Юра поймал ее взгляд. Она смотрела тревожно и строго, как будто через минуту ей выходить на сцену или еще куда-то — экзаменоваться, предстать перед судьями, приговор которых должен определить ее судьбу.
«Что-то не видно их здесь, этих судей. Я-то уж, известно, не в счет. Шофера тоже можно не считать. Но есть еще память. Можно вспомнить чье-то лицо, глаза, разглядывавшие тебя, и представить, что они и сейчас смотрят на тебя. Или подумать, что он где-то есть и что-то делает свое, а нужно, чтобы он вспомнил о ней, увидел ее. Поэтому все должно быть в полном порядке, а в сырую погоду марафет так и течет. Нужно быть внимательней, и тут уж, конечно, не увидишь, как сзади маловыразительным фоном нарисовалось лицо опостылевшего супруга, с торчащими ушами, которые, как рога, подпирают поля идиотской круглой шляпы — только такая ему и нравится».
— Папина «Победа»? — спросил Юра.
— Папина, — согласился парень, — но теперь-то уж фактически моя.

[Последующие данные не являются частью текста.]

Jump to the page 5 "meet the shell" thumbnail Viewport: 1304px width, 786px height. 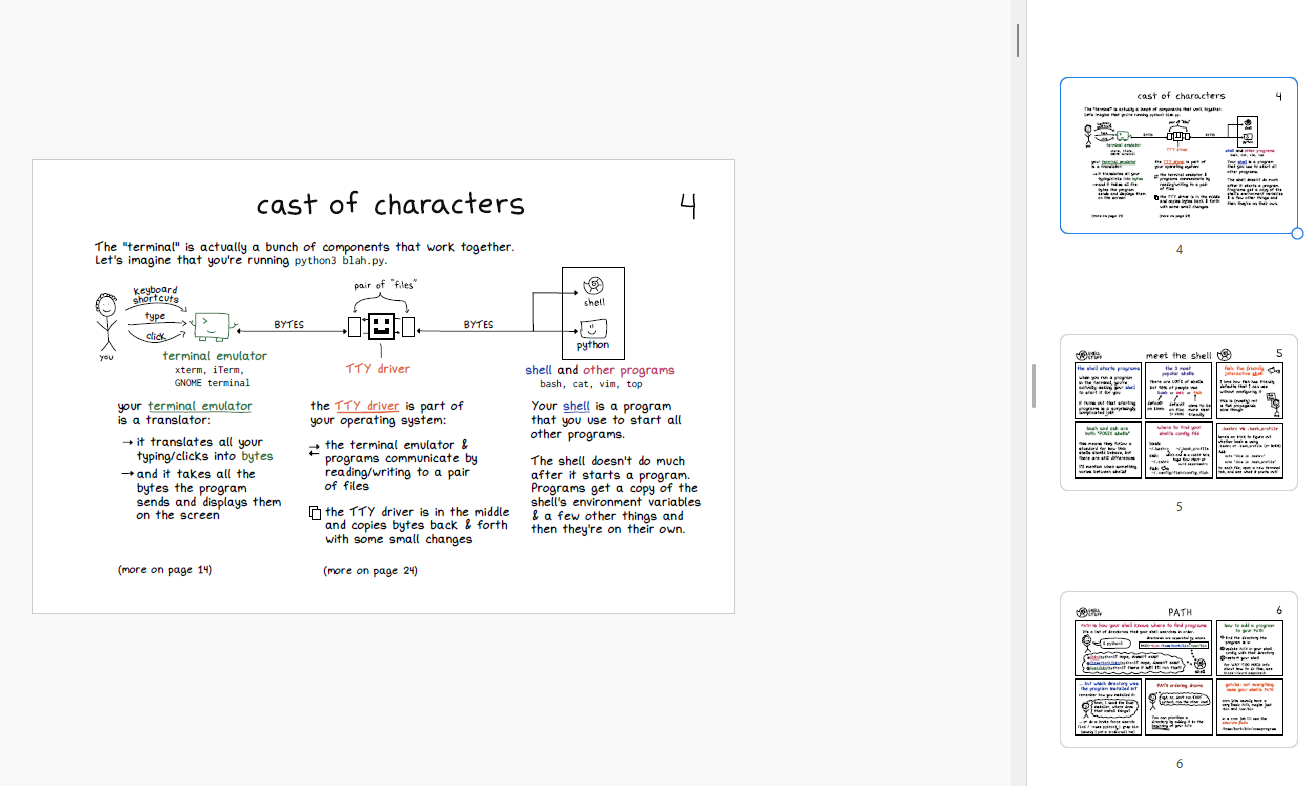(x=1178, y=412)
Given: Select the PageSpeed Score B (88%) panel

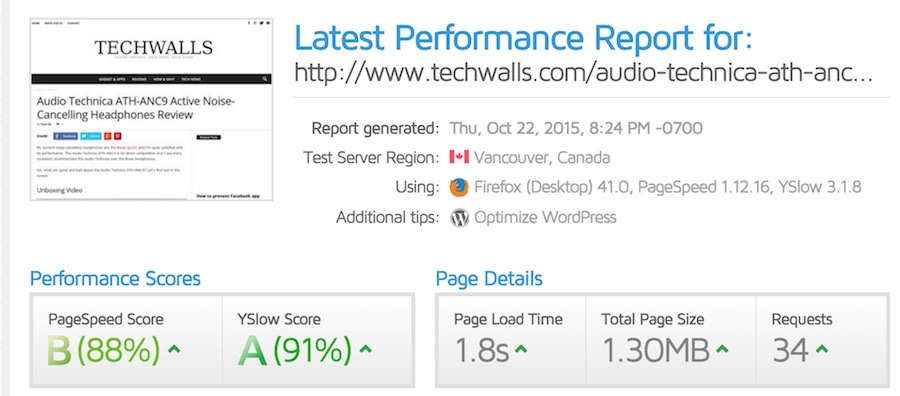Looking at the screenshot, I should coord(126,340).
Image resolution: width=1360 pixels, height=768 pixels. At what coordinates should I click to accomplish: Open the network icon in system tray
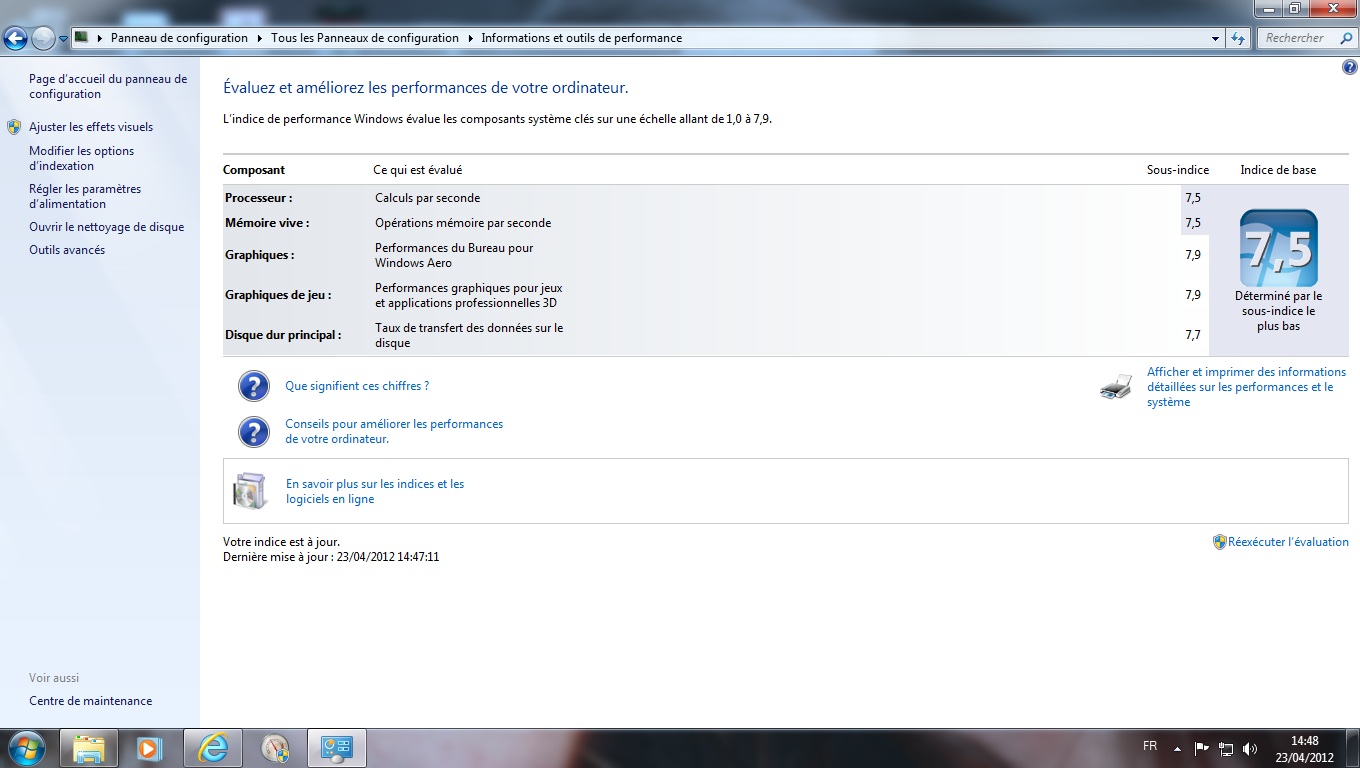coord(1226,748)
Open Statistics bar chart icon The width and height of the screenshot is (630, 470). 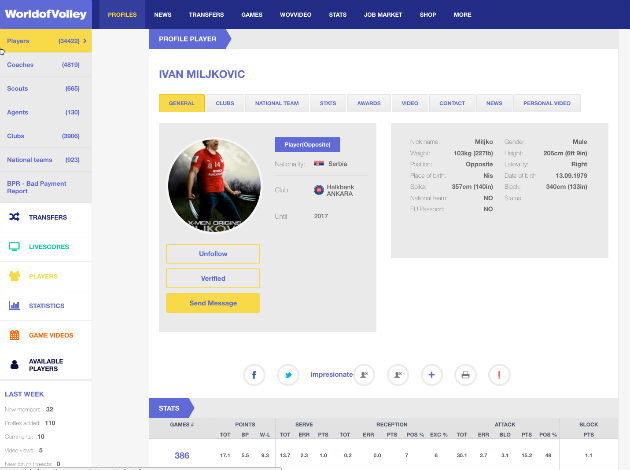(14, 305)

— А что же он вам «Волгу» не купит?
— Я тоже думаю, почему бы ему этого не сделать?
— Не возражали бы?..
— А вы бы возражали?
«Все правильно, — подумал Юра, — вот и получил но мозгам. Сам нарвался».
— А я бы возражала, — вдруг пришла ему на помощь Наташка, — с собственной машиной только морока. Куда удобнее такси.
— Может быть, — сказал парень. Конечно, лезть ему в спор не было никакой нужды — достаточно того, что он вез их на своей машине. Это был самый убедительный аргумент.
«Чего это она кинулась меня выручать? — подумал Юра. — И на опоздание не среагировала, даже не спросила, почему задержался. Хотя я же сказал, что меня Жук задержал. Но она приняла это как должное, как будто я каждый день с Жуком беседую — вот что странно. Даже не поинтересовалась, о чем у нас с ним был разговор. А если бы он мне действительно предложил зарубежную поездку? Могло же такое быть, не последний я дурак в институте. Я бы ничего не сказал ей ни сегодня, ни завтра. А когда все уже было бы решено, показал ей заграничный паспорт, или как это там называется. Вот это была бы сцена! Только она ведь не вериг ни в какие такие возможности. Она даже подумать не может, что мне такое предложат. Она уже наверняка рассчитала мою карьеру на двадцать лет вперед — времени у нее для этого достаточно, а может, и говорила с кем-нибудь обо мне. Она уже все знает про меня (по крайней мере думает, что знает), и в моей судьбе нет для нее ничего неожиданного, каких-нибудь там взлетов или свершений. Поэтому ей и спрашивать меня неинтересно. И не исключено, что она теперь смотрит по сторонам, чтобы не связывать себя навсегда с такой маловыразительной личностью. А иначе зачем ей работа? Почему она хочет сдать Обратно в ясли и вернуться в свой разъездной театрик? Былые успехи покоя не дают, блеск славы? Фиг-то, не было там никакой славы, да и успеха, пожалуй, не было. Мотались на автобусе по области, играли какую-то муру перед сельскими тружениками. В итоге — пневмония и Обратно.